2.19. Analysis of mitochondrial membrane potential

The mitochondrial membrane potential was analyzed using the mitochondrial membrane potential-sensitive dye tetramethylrhodamine methyl ester (Thermo Fisher; TMRM; 2.5 nM). To normalize to mitochondrial content, hiPSCs were stained with MitoTrackerGreen (Thermo Fisher; 200 nM, 1 h). For that purpose, 5 × 10⁵ hyperoxic or physioxic cultured hiPSCs were plated on gelatine-coated 24 mm glass coverslips (A. Hartenstein, 1001/24) and cultured overnight under hyperoxic (20 % O₂) or physioxic (5 % O₂) conditions.

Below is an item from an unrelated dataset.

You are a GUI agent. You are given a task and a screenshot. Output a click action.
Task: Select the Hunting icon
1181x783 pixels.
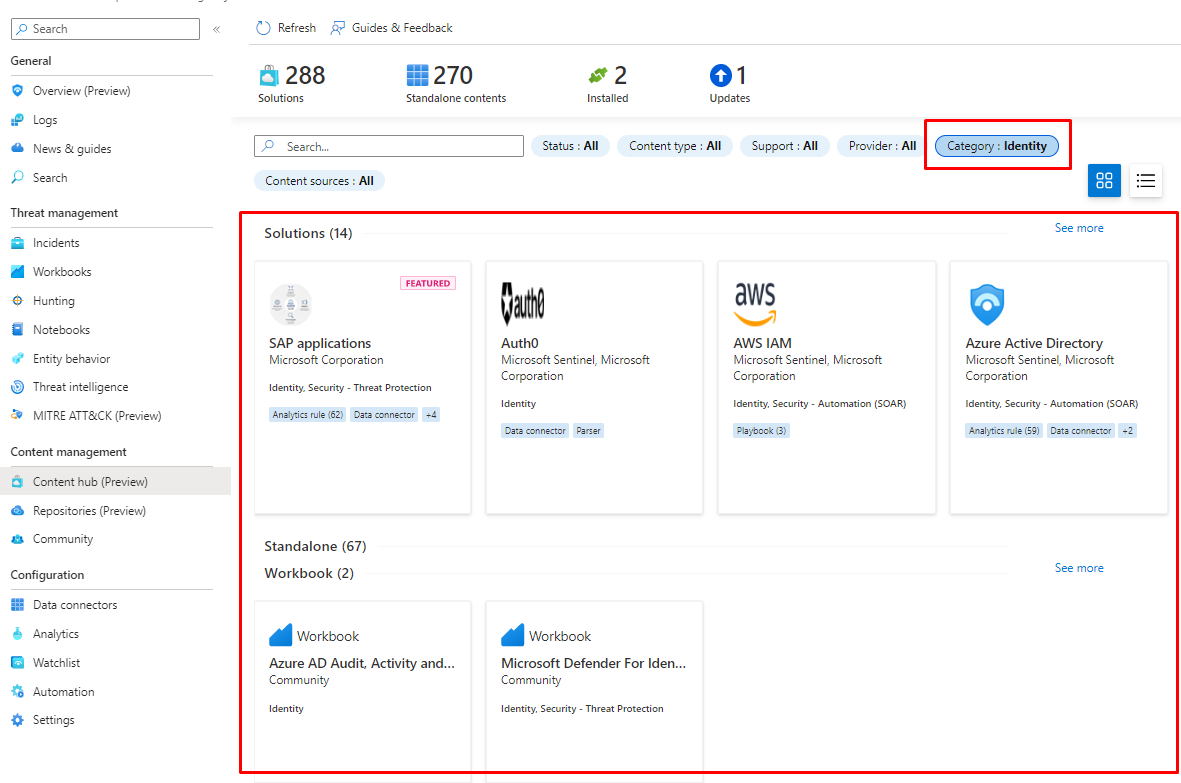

The cells were then cultured in FTDA (supplemented with FGF, TMRM and MitoTrackerGreen) for 1 h at 37 °C, 5 % CO₂ and their respective oxygen concentration. Afterwards, the medium was changed to FTDA that was only supplemented with FGF and TMRM. Measurements were performed on a Zeiss LSM 800 airyscan confocal microscope at basal conditions. TMRM was excited at 561 nm and emission assessed between 580 and 700 nm. MitoTrackerGreen was excited at 488 nm and emission assessed between 500 and 530 nm. The images were processed using ImageJ (version 1.54g). Mean intensity values of TMRM fluorescence (corrected for background) were normalised to mean intensity value of MitoTrackerGreen fluorescence (corrected for background) per image to correct for mitochondrial content. The data derive from n = 5 biological replicates that were normalised to mean values of the basal condition of hyperoxic hiPSCs.